Water Sources

The data this week comes from Water Point Data Exchange. Note that the data is limited to some core columns as the full dataset is ~300 Mb. Also data is largely filtered down to African sources.

Katy Sill and Adam Kariv are speaking about this data source at csv,conf.

Per WPDX

The amount of water point data being collected is growing rapidly as governments and development partners increasingly monitor water points over time. Without harmonization among these different data sources, the opportunity for learning will be limited, with the true potential of this information remaining untapped.

By establishing a platform for sharing water point data throughout the global water sector, WPDx adds value to the data already being collected. By bringing together diverse data sets, the water sector can establish an unprecedented understanding of water services.

Sharing this data has the potential to improve water access for millions of people as a result of better information available to governments, service providers, researchers, NGOs, and others.

Get the data here

# Get the Data

# Read in with tidytuesdayR package 
# Install from CRAN via: install.packages("tidytuesdayR")
# This loads the readme and all the datasets for the week of interest

# Either ISO-8601 date or year/week works!

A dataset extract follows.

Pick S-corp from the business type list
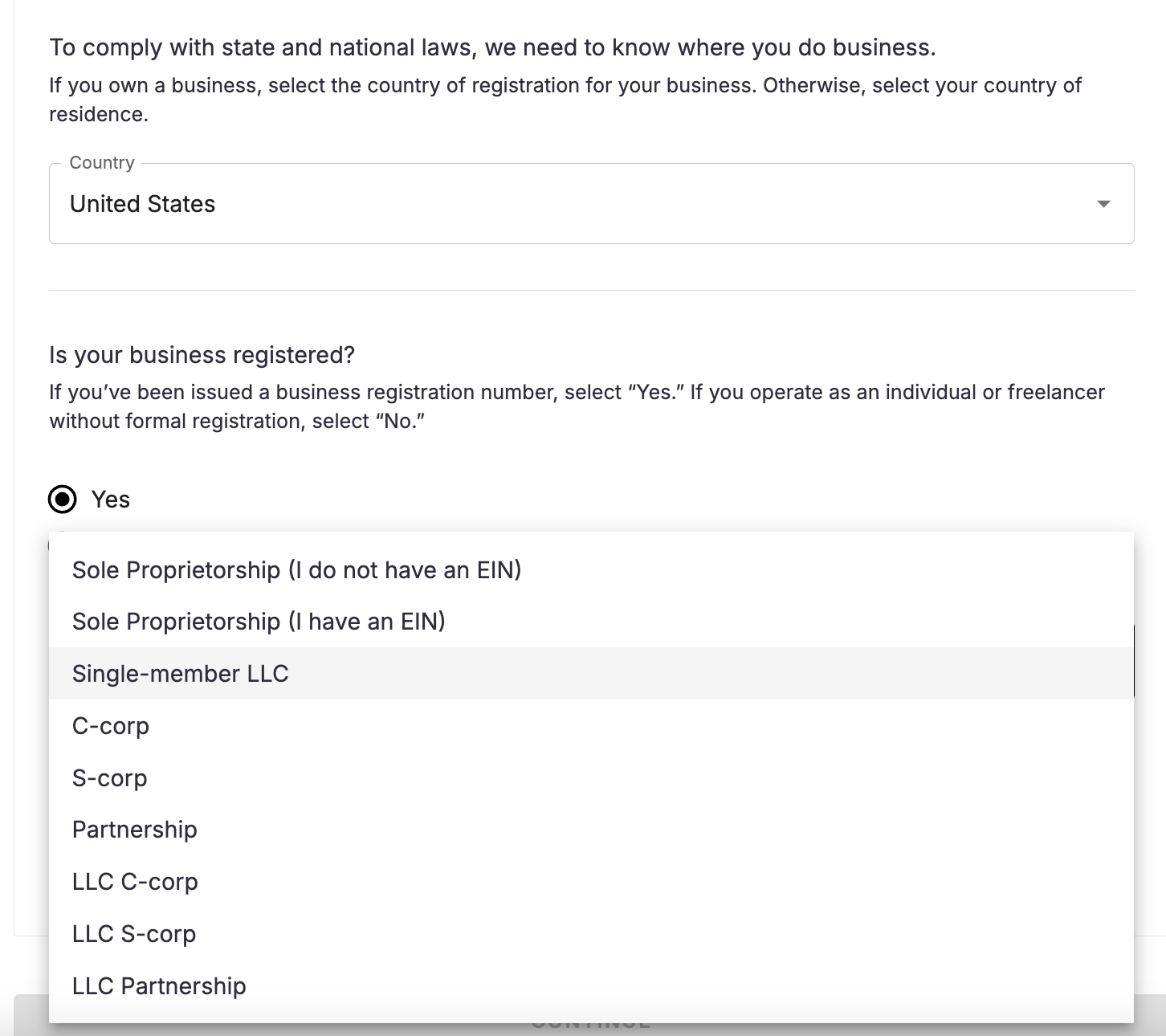 (110, 778)
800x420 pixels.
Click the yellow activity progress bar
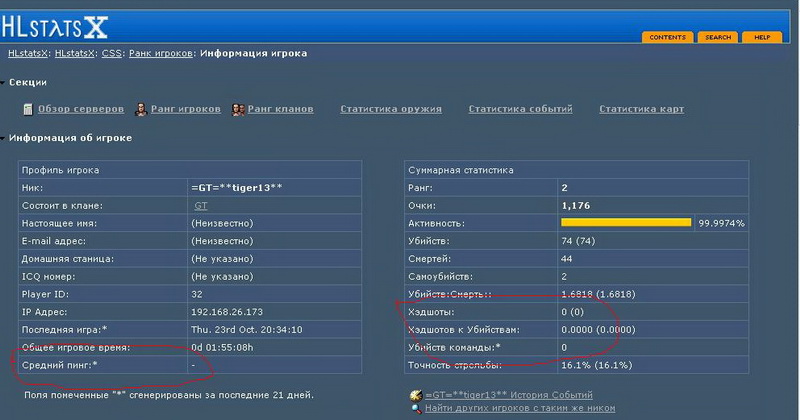pos(626,223)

tuesdata <- tidytuesdayR::tt_load('2021-05-04')
tuesdata <- tidytuesdayR::tt_load(2021, week = 19)

water <- tuesdata$water

# Or read in the data manually

water <- readr::read_csv('https://raw.githubusercontent.com/rfordatascience/tidytuesday/main/data/2021/2021-05-04/water.csv')

Data Dictionary

`water.csv`

variable	class	description
row_id	double	Unique ID
lat_deg	double	Latitude
lon_deg	double	Longitude
report_date	character	Date water source was reported on
status_id	character	Identify if any water is available on the day of the visit, recognizing that it may be a limited flow
water_source_clean	character	Describe the water source (e.g. shallow well, spring, borehole, river, pond, etc.)
water_tech	character	Describe the system being used to transport the water from the source to the point of collection (e.g. Handpump (include manufacturer, i.e. Afridev, IndiaMark II, Malda,etc.),Kiosk, Tapstand,etc.)
facility_type	character	Categorized facility type based on JMP definitions
country_name	character	Country name
install_year	double	Install year
installer	character	Installer
pay	character	Provide the payment amount and basis (e.g. monthly, per jerry can, when broken,etc.). If no amount is provided, the basis can be provided alone. An amount without a payment basis cannot be included
status	character	Provide a status of the physical/mechanical condition of thewater point

Cleaning Script

library(tidyverse)

raw_df <- read_csv("2021/2021-05-04/Water_Point_Data_Exchange__WPDx-Basic_.csv")

clean_df <- raw_df %>% 
  janitor::clean_names() %>%
  rename_with(~str_remove(.x, "number_")) %>% 
  select(
    row_id:status_id, water_source_clean:subjective_quality,rehab_year,
    install_year,
    -contains("adm"), -contains("rehab"), -contains("fecal"),
    -count, -new_georeferenced_column, -source, -management,-subjective_quality
      ) %>% 
  mutate(
    status_id = case_when(
      status_id == "Yes"~ "y",
      status_id == "No" ~ "n",
      status_id == "Unknown" ~ "u"
    ),
    report_date = str_sub(report_date, 1, 10)
    ) %>% 
  filter(
    !country_name %in% c(
      "NA", "Slovenia", "El Salvador", "Iraq", "Malawi", "Bangladesh",
      "Benin", "India", "Bolivia", "Honduras", "Guatemala", "Nicaragua",
      "Afghanistan", "Nepal", "Haiti", "Mexico", "Indonesia", "Sri Lanka",
      "Dominican Republublic", "Belize", "Myanmar", "Vanuatu", "Jordan"
      )
    ) %>% 
  select(-water_tech) %>% 
  rename(water_source = water_source_clean, water_tech = water_tech_clean)

clean_df %>% 
  write_csv("2021/2021-05-04/water.csv")